The antagonic cluster to the Vibrionaceae (cluster II) was much more diverse in terms of families than the Vibrionaceae cluster itself (cluster I), markedly in M. harttii and M. cavernosa. Some abundant taxa in cluster II, classified as Sphingomonas and Ralstonia, have been previously observed inside Symbiodiniaceae cells69. Negative interactions, despite being harder to detect, stabilize networks86, meaning clusters I and II stability is largely supported by the antagonism of Vibrio and Sphingomonas.

Conclusions

Our coupled analyses of bacterial and Symbiodiniaceae communities in four coral species from the SAO’s largest and richest coral reef system allowed the exploration of novel multi-taxa associations and interactions. Also, they contributed to revealing novel components of the diversity of microbial communities associated with corals as several novel taxa.

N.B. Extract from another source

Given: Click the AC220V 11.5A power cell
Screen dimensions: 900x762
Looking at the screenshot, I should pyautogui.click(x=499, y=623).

Biological filters governed mainly by the host are essential drivers shaping corals’ microbiome structure. The higher degree of community structure by reef in symbiotic associations appears to be linked with coral species with broader geographic and depth ranges, a feature more prominent in Symbiodiniaceae but also observed to a lesser degree in bacteria. In contrast, endemic and habitat-specialist host, M. braziliensis, seem to has more homogenous bacterial communities with more exclusive members. This lends credence to the hypothesis that higher microbiome flexibility renders corals more adaptable to diverse environments, a trend that should be investigated in more hosts and reef areas.